KG, Beschluss vom 22.06.2010 - 1 W 277/10
Fundstelle
openJur 2012, 13245
  • Rkr:

In der Auflassungsurkunde muss eine erwerbende Gesellschaft bürgerlichen Rechts so genau bezeichnet sein, dass sie als unverwechselbares Rechtssubjekt identifizierbar ist. Anschluss an OLG München, NZG 2010, 341.

Tenor

Die Beschwerde wird nach einem Beschwerdewert von 55.000,00 € zurückgewiesen.
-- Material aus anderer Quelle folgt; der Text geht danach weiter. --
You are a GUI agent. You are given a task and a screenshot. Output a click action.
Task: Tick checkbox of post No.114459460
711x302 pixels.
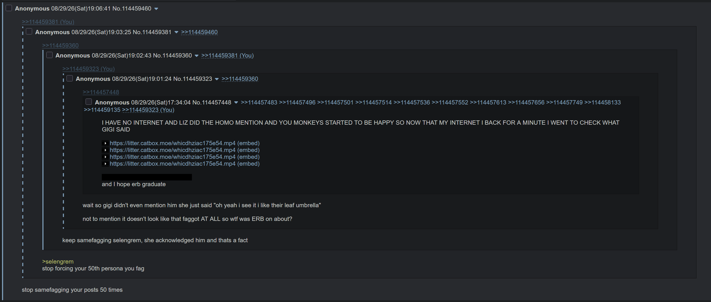[9, 8]
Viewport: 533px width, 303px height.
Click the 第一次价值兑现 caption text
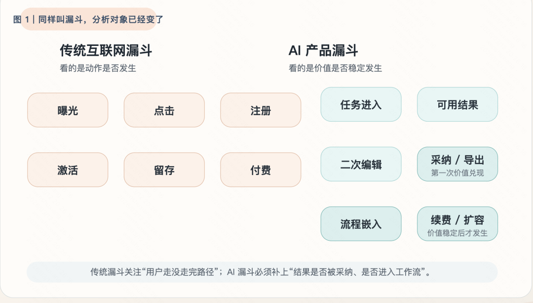pyautogui.click(x=457, y=173)
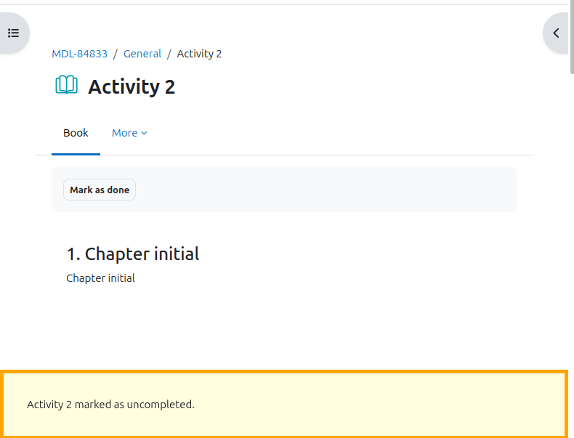Click the vertical scrollbar thumb
The width and height of the screenshot is (574, 438).
(571, 36)
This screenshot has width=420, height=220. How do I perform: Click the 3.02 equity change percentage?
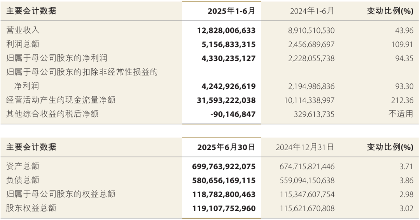pyautogui.click(x=406, y=208)
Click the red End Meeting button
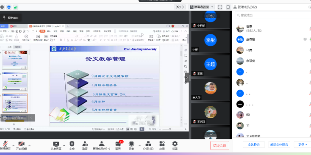This screenshot has height=155, width=311. coord(219,146)
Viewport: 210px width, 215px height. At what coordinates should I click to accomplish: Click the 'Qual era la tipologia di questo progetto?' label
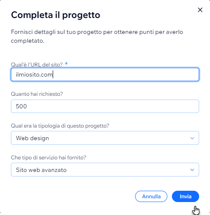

Die Rechtsbeschwerde wird zugelassen.

Gründe

I.

In notarieller Verhandlung vom 16. Oktober 2009 schlossen die Beteiligte zu 1) und die Beteiligte zu 2) – eine Gesellschaft bürgerlichen Rechts – einen Kaufvertrag über das im Beschlusseingang genannte Wohnungseigentum und erklärten die Auflassung. Zur Beteiligten zu 2) heißt es: „... die Erschienen zu 2) und 3) handelnd als Gesellschafter einer aus ihnen bestehenden Gesellschaft bürgerlichen Rechts - nachfolgend „der Käufer“ genannt ...“. Wegen der Einzelheiten wird auf die 1. Ausfertigung der Urkunde (Bl. 11/7 ff. d.A.) verwiesen.

Mit Schreiben vom 13. November 2009 hat der Urkundsnotar unter Bezugnahme auf seine Verhandlung vom 12. November 2009 (2. Ausfertigung Bl. 10/3 ff. d.A.) die Eintragung einer Grundschuld zu Gunsten der Beteiligten zu 3) beantragt. Unter dem 9. Februar 2010 hat er die Eigentumsumschreibung auf die Beteiligte zu 2) und die Löschung einer zu ihren Gunsten gebuchten Vormerkung beantragt. Das Grundbuchamt hat eine Zwischenverfügung erlassen (Bl. 10/13 d.A.), die der Senat im angefochtenen Umfang mit Beschluss vom 27. April 2010 aufgehoben hat (Bl. 11/40 ff. d.A.). Mit Beschluss vom 17. Mai 2010 hat das Grundbuchamt die Anträge vom 13. November und 9. Februar 2010 zurückgewiesen. Hiergegen richtet sich die Beschwerde vom 2. Juni 2010.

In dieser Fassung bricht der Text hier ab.